> [Extract provided]
= = =

Enormous Shifts in Consciousness

Yasmin El-Rifae, interviewed by Ratik Asokan
Yasmin El-Rifae

Yasmin El-Rifae; photo by Hanan Abdalla

This article is part of a regular series of conversations with the Review’s contributors; read past ones here and sign up for our e-mail newsletter to get them delivered to your inbox each week.

In May Yasmin El-Rifae wrote a dispatch for the NYR Online about the response to the war on Gaza in Egypt, where civilians have demonstrated in solidarity with Palestine even as the Sisi regime clamps down on protests. El-Rifae drew attention to the links between authoritarianism in the two countries: 

Less often noted is the connection between Egypt’s repression of its citizens and Israel’s occupation of Palestine. The American-backed alliance between the two countries has never been accepted by the Egyptian people, who share a history of anti-imperialist struggle with their Palestinian neighbors. It is becoming ever clearer that there cannot be freedom for people on one side of Rafah and not the other.

= = =

> [Material]
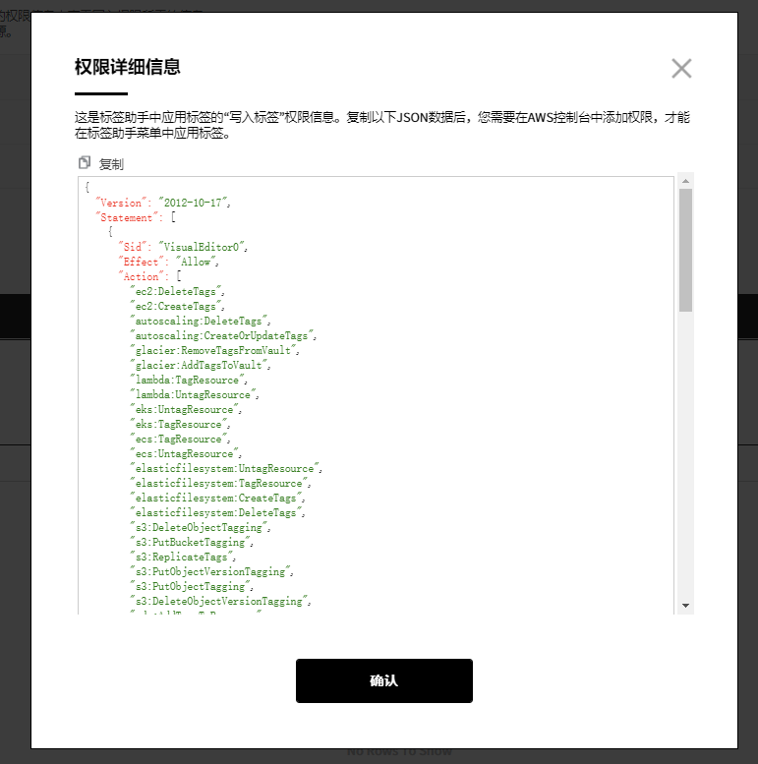Click the "Sid": "VisualEditor0" line

tap(183, 247)
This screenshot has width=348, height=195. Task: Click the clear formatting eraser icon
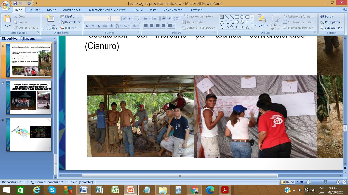tap(137, 19)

= = =

> [What to work on]
**a.** In the interview with Yasmin El-Rifae, who is credited with her photo?
**b.** Continue the interview with Yasmin El-Rifae from the point where it stops.

> [Responses]
**a.** Hanan Abdalla

**b.**
An Egyptian writer and editor who works in multiple locations, El-Rifae is the author of Radius: A Story of Feminist Revolution, a history of Opantish, the feminist organization dedicated to combating sexual violence during the Arab Spring. “This account of a brave, generous, and largely unacknowledged enterprise is not only an essential record of modern Egyptian history,” wrote Ursula Lindsey in our February 23, 2023, issue. “It’s a testament to what women are capable of, to what can be achieved through passionate collective action.” El-Rifae is also one of the organizers of the Palestine Festival of Literature, whose participants, in October 2023, published an open letter in the NYR Online in which they called “for the international community to commit to ending the catastrophe unfolding in Gaza and to finally pursuing a comprehensive and just political solution in Palestine.” 

I e-mailed El-Rifae last week to ask her about her history with Israel and Palestine, the challenges that journalists in Egypt face, and the latest escalations in Gaza.

Ratik Asokan: How has the situation changed at the Rafah border crossing since your piece was published?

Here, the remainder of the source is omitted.